Work to complete:
1. In the piece on child labor, which company owns Packer Sanitation Services, Inc.?
2. Write a continuation of the piece on child labor, picking up after its final sentence.

Page extract:
★ ★ ★ ★ ★ ★ ★

So child labor is getting noticed, partly because, as NBC reported February 21, at a Nebraska meat-packing plant, “a sanitation company used migrant children in a dangerous job cleaning equipment.” The labor department is investigating the company, Packer Sanitation Services, Inc. One investigator told NBC that the company brazenly impeded her work. NBC reported that these kids could not have been mistaken for adults, and that investigators say the company employed one hundred children as young as 13. Earlier, in December, after the labor department found 50 children working for PSSI, the firm signed a consent decree saying it would abide by child labor laws. Nice of PSSI to concede that; a little noblesse oblige to the country of laws, not men, is always welcome. Incidentally, PSSI is owned by the stupendously rich investment management company Blackstone (net worth over $56 billion), according to NBC February 23. The labor department cited PSSI in February for systemic “child labor violations that indicated ‘a corporate-wide failure’ stretching across 13 locations in eight states.”
Then the New York Times on February 25 and the Washington Post on March 3 reported on the exploitation of migrant child labor. The Times found lots of kids in hazardous jobs, in clear violation of child labor laws. “This shadow work force extends across industries in every state…Twelve-year-old roofers in Florida and Tennessee. Underage slaughterhouse workers in Delaware, Mississippi and North Carolina. Children sawing planks of wood on overnight shifts in South Dakota.” The golden age of all children learning in free public schools in the U.S. is over.
Right on cue, as all this rotten news hit the fan, Arkansas GOP governor Sarah Sanders signed a new law watering down child labor protections, the Washington Post reported March 8. “The law eliminates requirements for the state to verify the age of children younger than 16 before they can take a job.” So I guess a very large five-year-old could weld on the local assembly-line. But seriously, the clear result of this will be younger teenagers, even pre-teens working – presumably after school, ho, ho – because their bosses know no one will check their age.

★ ★ ★ ★ ★ ★ ★

Data extract:

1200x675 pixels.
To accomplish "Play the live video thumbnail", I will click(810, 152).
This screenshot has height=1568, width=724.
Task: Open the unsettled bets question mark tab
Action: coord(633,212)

★ ★ ★ ★ ★ ★ ★

Written responses:
1. Blackstone, the investment management company.

2.
Sanders called age verification “burdensome and obsolete.” How ‘bout them apples? A labor law intended to end abuse of children for reasons of humanity and basic morality is, to this governor, merely some nuisance in the way of profit. It’s hard to avoid concluding that if they could, Republicans would gut ALL child labor laws. Then we’d be back to the fun times of the nineteenth century, with children working in coal mines for pennies – a calamity which, of course, today afflicts many of what these MAGA Republicans regard as “shithole countries.” Well, for us Americans, it’s welcome to the club, I guess, if the GOP has its way.
The Biden administration “announced a wide crackdown on the labor exploitation of migrant children around the United States,” the Times reported February 27. We’ll see if the Biden team is serious about this, or if this proclamation was just a flash in the pan to grab a headline. A real crimp on any worker abuse upsets the business applecart, to say nothing of inflaming the free-market fanatics in the GOP who regard any labor law as bad news. Corporations want these child workers – after all, they come dirt cheap. Will Biden really push back against this? How much? If the past is prologue, we may be in for some really gloomy music.